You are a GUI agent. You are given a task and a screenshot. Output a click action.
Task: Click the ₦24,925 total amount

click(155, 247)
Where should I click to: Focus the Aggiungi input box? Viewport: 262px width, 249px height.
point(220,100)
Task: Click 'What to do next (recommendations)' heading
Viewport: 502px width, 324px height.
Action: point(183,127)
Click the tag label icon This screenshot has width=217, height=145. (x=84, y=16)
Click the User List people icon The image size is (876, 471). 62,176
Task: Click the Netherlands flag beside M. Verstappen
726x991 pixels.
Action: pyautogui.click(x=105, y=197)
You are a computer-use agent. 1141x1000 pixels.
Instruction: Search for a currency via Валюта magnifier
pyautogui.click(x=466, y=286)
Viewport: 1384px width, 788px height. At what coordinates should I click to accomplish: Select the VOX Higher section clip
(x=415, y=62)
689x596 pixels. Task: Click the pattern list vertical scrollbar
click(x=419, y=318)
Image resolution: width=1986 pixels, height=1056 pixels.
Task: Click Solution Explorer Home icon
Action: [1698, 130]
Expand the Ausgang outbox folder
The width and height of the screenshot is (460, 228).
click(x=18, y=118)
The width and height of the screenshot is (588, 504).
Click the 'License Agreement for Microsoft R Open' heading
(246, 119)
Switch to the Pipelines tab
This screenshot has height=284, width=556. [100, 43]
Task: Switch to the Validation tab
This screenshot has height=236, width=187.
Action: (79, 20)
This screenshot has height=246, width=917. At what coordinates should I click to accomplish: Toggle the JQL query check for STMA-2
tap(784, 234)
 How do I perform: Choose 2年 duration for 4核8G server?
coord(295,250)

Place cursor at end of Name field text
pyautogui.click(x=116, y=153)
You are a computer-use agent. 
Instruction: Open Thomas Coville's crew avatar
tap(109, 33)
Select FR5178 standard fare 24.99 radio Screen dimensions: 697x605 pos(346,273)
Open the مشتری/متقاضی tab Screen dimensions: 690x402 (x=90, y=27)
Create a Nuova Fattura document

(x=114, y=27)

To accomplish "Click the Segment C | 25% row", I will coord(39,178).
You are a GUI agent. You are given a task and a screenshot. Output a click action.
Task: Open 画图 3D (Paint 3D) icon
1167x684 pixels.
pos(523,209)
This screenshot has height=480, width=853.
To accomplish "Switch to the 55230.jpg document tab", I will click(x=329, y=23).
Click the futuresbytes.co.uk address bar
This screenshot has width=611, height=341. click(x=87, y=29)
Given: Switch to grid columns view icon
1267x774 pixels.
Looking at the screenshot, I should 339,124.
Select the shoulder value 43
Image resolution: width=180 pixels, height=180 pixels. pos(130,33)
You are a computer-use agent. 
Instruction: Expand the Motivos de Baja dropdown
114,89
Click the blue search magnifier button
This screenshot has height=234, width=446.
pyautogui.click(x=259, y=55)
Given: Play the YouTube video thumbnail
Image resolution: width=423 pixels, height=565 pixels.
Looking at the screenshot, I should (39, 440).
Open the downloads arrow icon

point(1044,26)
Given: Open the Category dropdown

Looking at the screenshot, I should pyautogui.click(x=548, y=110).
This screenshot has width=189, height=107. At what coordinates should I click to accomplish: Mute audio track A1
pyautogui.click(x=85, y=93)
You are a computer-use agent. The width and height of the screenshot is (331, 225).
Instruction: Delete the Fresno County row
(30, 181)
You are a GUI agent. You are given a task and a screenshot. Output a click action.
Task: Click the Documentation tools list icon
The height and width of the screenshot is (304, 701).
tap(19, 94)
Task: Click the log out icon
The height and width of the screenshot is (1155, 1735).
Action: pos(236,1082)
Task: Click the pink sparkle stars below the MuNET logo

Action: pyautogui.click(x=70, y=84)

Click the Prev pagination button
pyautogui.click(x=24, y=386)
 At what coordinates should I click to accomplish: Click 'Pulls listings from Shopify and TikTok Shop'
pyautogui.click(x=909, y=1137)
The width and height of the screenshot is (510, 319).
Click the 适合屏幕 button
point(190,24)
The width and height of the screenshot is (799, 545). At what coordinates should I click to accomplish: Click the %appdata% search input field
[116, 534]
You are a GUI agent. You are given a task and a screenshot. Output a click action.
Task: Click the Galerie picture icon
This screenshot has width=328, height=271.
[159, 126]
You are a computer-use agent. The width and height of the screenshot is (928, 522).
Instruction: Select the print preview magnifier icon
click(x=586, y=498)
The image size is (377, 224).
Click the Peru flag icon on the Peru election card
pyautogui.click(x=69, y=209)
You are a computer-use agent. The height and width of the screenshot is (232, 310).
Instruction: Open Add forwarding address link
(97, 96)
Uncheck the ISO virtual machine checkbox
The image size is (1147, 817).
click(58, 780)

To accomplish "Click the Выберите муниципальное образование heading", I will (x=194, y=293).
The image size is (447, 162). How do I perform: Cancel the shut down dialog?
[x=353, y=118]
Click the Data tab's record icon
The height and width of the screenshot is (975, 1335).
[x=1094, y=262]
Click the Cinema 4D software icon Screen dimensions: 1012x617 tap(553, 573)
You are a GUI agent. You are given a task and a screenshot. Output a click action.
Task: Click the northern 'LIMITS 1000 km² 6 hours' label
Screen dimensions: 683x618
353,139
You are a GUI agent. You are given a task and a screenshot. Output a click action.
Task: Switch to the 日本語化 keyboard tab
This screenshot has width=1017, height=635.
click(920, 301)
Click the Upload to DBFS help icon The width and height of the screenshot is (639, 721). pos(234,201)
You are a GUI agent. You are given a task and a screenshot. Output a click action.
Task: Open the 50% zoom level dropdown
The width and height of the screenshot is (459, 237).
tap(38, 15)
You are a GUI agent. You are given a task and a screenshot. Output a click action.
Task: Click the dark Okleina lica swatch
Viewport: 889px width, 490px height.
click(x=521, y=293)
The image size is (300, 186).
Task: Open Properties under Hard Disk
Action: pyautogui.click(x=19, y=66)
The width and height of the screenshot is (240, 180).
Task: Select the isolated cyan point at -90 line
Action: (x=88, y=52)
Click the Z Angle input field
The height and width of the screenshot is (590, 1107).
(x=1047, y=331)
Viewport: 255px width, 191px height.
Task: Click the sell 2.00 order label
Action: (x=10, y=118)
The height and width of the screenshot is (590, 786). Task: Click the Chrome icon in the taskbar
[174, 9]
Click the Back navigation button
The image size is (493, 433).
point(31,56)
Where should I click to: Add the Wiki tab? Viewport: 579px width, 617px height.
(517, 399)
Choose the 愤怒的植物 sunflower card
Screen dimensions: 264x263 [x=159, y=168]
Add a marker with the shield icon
---+---
JOB ::
Revise the listing by replacing "outbox" with "mailbox" and leaving everything else unchanged.

RESULT ::
You are a GUI agent. You are given a task and a screenshot. Output a click action.
Task: Click the ₦24,925 total amount

click(155, 247)
Where should I click to: Focus the Aggiungi input box? Viewport: 262px width, 249px height.
point(220,100)
Task: Click 'What to do next (recommendations)' heading
Viewport: 502px width, 324px height.
Action: point(183,127)
Click the tag label icon This screenshot has width=217, height=145. (x=84, y=16)
Click the User List people icon The image size is (876, 471). 62,176
Task: Click the Netherlands flag beside M. Verstappen
726x991 pixels.
Action: pyautogui.click(x=105, y=197)
You are a computer-use agent. 1141x1000 pixels.
Instruction: Search for a currency via Валюта magnifier
pyautogui.click(x=466, y=286)
Viewport: 1384px width, 788px height. At what coordinates should I click to accomplish: Select the VOX Higher section clip
(x=415, y=62)
689x596 pixels. Task: Click the pattern list vertical scrollbar
click(x=419, y=318)
Image resolution: width=1986 pixels, height=1056 pixels.
Task: Click Solution Explorer Home icon
Action: [1698, 130]
Expand the Ausgang mailbox folder
The width and height of the screenshot is (460, 228).
click(x=18, y=118)
The width and height of the screenshot is (588, 504).
Click the 'License Agreement for Microsoft R Open' heading
(246, 119)
Switch to the Pipelines tab
This screenshot has height=284, width=556. [100, 43]
Task: Switch to the Validation tab
This screenshot has height=236, width=187.
Action: (79, 20)
This screenshot has height=246, width=917. At what coordinates should I click to accomplish: Toggle the JQL query check for STMA-2
tap(784, 234)
 How do I perform: Choose 2年 duration for 4核8G server?
coord(295,250)

Place cursor at end of Name field text
pyautogui.click(x=116, y=153)
You are a computer-use agent. 
Instruction: Open Thomas Coville's crew avatar
tap(109, 33)
Select FR5178 standard fare 24.99 radio Screen dimensions: 697x605 pos(346,273)
Open the مشتری/متقاضی tab Screen dimensions: 690x402 (x=90, y=27)
Create a Nuova Fattura document

(x=114, y=27)

To accomplish "Click the Segment C | 25% row", I will coord(39,178).
You are a GUI agent. You are given a task and a screenshot. Output a click action.
Task: Open 画图 3D (Paint 3D) icon
1167x684 pixels.
pos(523,209)
This screenshot has height=480, width=853.
To accomplish "Switch to the 55230.jpg document tab", I will click(x=329, y=23).
Click the futuresbytes.co.uk address bar
This screenshot has width=611, height=341. click(x=87, y=29)
Given: Switch to grid columns view icon
1267x774 pixels.
Looking at the screenshot, I should 339,124.
Select the shoulder value 43
Image resolution: width=180 pixels, height=180 pixels. pos(130,33)
You are a computer-use agent. 
Instruction: Expand the Motivos de Baja dropdown
114,89
Click the blue search magnifier button
This screenshot has height=234, width=446.
pyautogui.click(x=259, y=55)
Given: Play the YouTube video thumbnail
Image resolution: width=423 pixels, height=565 pixels.
Looking at the screenshot, I should (39, 440).
Open the downloads arrow icon

point(1044,26)
Given: Open the Category dropdown

Looking at the screenshot, I should pyautogui.click(x=548, y=110).
This screenshot has width=189, height=107. At what coordinates should I click to accomplish: Mute audio track A1
pyautogui.click(x=85, y=93)
You are a computer-use agent. The width and height of the screenshot is (331, 225).
Instruction: Delete the Fresno County row
(30, 181)
You are a GUI agent. You are given a task and a screenshot. Output a click action.
Task: Click the Documentation tools list icon
The height and width of the screenshot is (304, 701).
tap(19, 94)
Task: Click the log out icon
The height and width of the screenshot is (1155, 1735).
Action: pos(236,1082)
Task: Click the pink sparkle stars below the MuNET logo

Action: pyautogui.click(x=70, y=84)

Click the Prev pagination button
pyautogui.click(x=24, y=386)
 At what coordinates should I click to accomplish: Click 'Pulls listings from Shopify and TikTok Shop'
pyautogui.click(x=909, y=1137)
The width and height of the screenshot is (510, 319).
Click the 适合屏幕 button
point(190,24)
The width and height of the screenshot is (799, 545). At what coordinates should I click to accomplish: Click the %appdata% search input field
[116, 534]
You are a GUI agent. You are given a task and a screenshot. Output a click action.
Task: Click the Galerie picture icon
This screenshot has width=328, height=271.
[159, 126]
You are a computer-use agent. The width and height of the screenshot is (928, 522).
Instruction: Select the print preview magnifier icon
click(x=586, y=498)
The image size is (377, 224).
Click the Peru flag icon on the Peru election card
pyautogui.click(x=69, y=209)
You are a computer-use agent. The height and width of the screenshot is (232, 310).
Instruction: Open Add forwarding address link
(97, 96)
Uncheck the ISO virtual machine checkbox
The image size is (1147, 817).
click(58, 780)

To accomplish "Click the Выберите муниципальное образование heading", I will (x=194, y=293).
The image size is (447, 162). How do I perform: Cancel the shut down dialog?
[x=353, y=118]
Click the Data tab's record icon
The height and width of the screenshot is (975, 1335).
[x=1094, y=262]
Click the Cinema 4D software icon Screen dimensions: 1012x617 tap(553, 573)
You are a GUI agent. You are given a task and a screenshot. Output a click action.
Task: Click the northern 'LIMITS 1000 km² 6 hours' label
Screen dimensions: 683x618
353,139
You are a GUI agent. You are given a task and a screenshot. Output a click action.
Task: Switch to the 日本語化 keyboard tab
This screenshot has width=1017, height=635.
click(920, 301)
Click the Upload to DBFS help icon The width and height of the screenshot is (639, 721). pos(234,201)
You are a GUI agent. You are given a task and a screenshot. Output a click action.
Task: Open the 50% zoom level dropdown
The width and height of the screenshot is (459, 237).
tap(38, 15)
You are a GUI agent. You are given a task and a screenshot. Output a click action.
Task: Click the dark Okleina lica swatch
Viewport: 889px width, 490px height.
click(x=521, y=293)
The image size is (300, 186).
Task: Open Properties under Hard Disk
Action: pyautogui.click(x=19, y=66)
The width and height of the screenshot is (240, 180).
Task: Select the isolated cyan point at -90 line
Action: (x=88, y=52)
Click the Z Angle input field
The height and width of the screenshot is (590, 1107).
(x=1047, y=331)
Viewport: 255px width, 191px height.
Task: Click the sell 2.00 order label
Action: (x=10, y=118)
The height and width of the screenshot is (590, 786). Task: Click the Chrome icon in the taskbar
[174, 9]
Click the Back navigation button
The image size is (493, 433).
point(31,56)
Where should I click to: Add the Wiki tab? Viewport: 579px width, 617px height.
(517, 399)
Choose the 愤怒的植物 sunflower card
Screen dimensions: 264x263 [x=159, y=168]
Add a marker with the shield icon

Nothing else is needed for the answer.